• **Exercise instructions**
Across the listing below, how many lines include the word "will"? The answer is that number, with nothing added.
··· Supplied material
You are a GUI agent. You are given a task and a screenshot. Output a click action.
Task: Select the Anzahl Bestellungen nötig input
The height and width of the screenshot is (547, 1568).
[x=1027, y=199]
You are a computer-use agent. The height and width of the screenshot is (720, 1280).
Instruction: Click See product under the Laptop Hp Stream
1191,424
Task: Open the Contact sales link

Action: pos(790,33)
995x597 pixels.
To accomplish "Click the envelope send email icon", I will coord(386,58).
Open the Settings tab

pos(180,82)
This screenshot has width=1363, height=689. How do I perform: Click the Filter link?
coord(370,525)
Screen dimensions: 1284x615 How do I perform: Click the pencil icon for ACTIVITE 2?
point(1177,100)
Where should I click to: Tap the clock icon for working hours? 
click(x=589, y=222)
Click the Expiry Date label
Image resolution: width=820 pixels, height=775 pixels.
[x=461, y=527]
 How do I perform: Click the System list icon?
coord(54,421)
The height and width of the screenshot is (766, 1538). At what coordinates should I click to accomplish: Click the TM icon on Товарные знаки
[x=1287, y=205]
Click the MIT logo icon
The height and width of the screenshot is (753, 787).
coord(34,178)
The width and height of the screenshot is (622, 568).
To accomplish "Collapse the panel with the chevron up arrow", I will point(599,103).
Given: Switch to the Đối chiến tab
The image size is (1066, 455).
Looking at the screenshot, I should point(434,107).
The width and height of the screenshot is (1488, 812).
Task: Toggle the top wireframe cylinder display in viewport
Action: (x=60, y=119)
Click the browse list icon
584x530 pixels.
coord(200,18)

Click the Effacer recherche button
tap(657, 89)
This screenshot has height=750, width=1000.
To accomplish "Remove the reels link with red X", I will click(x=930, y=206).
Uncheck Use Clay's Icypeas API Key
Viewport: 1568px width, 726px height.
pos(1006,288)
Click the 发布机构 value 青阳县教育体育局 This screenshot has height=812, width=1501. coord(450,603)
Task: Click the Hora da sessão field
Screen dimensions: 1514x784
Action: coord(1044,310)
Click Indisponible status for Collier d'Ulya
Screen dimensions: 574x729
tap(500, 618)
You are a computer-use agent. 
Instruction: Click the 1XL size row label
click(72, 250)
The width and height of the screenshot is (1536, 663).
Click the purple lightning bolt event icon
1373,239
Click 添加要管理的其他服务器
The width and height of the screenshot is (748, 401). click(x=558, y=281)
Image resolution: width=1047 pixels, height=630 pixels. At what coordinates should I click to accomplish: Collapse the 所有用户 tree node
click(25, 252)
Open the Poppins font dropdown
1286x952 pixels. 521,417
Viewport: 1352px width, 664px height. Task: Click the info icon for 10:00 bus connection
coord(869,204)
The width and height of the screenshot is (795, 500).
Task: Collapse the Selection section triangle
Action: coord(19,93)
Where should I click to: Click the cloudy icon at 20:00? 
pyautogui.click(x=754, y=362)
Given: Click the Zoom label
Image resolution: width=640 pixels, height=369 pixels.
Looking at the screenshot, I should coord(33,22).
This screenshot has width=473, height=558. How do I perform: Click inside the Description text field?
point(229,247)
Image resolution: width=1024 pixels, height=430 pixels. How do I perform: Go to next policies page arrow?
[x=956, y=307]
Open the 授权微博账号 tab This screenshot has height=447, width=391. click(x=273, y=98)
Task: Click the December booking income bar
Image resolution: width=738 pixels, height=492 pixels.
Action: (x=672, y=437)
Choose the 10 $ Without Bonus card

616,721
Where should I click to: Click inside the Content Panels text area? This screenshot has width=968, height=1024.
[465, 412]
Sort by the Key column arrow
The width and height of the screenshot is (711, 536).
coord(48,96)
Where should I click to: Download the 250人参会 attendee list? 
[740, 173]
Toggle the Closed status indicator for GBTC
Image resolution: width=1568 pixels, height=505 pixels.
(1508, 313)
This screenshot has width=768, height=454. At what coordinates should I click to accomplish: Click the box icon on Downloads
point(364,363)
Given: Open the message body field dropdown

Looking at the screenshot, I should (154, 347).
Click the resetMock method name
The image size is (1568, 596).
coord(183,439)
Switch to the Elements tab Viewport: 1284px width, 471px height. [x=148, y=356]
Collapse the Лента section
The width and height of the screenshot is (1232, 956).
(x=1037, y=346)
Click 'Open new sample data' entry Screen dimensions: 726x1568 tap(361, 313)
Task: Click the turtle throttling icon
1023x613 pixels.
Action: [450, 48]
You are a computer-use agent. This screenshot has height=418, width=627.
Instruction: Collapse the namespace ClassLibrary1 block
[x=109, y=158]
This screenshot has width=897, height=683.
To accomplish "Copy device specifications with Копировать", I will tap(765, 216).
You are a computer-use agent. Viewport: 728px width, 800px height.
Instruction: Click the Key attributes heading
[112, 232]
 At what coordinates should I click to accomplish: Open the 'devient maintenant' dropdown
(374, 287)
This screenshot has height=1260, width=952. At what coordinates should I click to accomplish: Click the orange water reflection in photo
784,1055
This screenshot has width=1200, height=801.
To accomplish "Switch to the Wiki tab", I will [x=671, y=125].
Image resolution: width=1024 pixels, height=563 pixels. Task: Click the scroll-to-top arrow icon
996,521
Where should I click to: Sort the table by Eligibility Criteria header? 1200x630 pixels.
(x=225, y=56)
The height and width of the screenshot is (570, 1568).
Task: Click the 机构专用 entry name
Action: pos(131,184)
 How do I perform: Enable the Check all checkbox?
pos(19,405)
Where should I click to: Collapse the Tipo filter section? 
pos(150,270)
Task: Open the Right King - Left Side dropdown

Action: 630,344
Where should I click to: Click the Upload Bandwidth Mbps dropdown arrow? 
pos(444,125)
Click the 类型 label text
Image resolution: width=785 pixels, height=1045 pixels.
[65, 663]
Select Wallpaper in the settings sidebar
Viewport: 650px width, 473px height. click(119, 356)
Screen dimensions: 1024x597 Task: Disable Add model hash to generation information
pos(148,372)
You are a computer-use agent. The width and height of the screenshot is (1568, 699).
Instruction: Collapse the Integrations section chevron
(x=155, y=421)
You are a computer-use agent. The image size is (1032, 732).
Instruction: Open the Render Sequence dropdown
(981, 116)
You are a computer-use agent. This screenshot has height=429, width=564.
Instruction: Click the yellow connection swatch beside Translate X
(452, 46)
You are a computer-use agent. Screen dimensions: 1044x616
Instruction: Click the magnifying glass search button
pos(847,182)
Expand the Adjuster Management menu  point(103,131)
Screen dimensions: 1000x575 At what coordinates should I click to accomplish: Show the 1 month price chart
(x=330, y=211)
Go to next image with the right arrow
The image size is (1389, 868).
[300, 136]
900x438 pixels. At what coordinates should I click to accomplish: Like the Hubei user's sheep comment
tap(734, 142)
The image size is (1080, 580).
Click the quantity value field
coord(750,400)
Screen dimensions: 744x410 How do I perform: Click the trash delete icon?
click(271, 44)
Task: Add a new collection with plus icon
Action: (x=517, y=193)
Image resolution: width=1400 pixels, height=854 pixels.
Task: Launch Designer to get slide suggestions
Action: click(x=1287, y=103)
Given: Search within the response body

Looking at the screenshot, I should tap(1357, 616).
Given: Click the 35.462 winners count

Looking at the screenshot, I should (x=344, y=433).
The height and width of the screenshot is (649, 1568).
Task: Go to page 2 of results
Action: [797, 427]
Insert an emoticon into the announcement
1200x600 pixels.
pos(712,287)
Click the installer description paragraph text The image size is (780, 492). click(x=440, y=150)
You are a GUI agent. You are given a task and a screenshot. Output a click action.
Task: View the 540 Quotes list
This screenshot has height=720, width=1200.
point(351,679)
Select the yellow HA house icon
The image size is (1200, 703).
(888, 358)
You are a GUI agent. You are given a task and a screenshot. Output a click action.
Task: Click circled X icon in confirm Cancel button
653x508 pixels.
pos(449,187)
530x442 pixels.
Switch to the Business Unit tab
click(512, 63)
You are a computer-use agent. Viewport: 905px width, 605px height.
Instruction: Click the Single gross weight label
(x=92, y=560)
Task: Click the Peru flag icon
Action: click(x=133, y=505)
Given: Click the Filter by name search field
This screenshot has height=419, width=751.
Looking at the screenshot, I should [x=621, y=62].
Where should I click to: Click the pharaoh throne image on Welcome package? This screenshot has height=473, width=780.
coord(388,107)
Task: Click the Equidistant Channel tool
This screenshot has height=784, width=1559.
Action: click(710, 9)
······
• **Response to the task**
5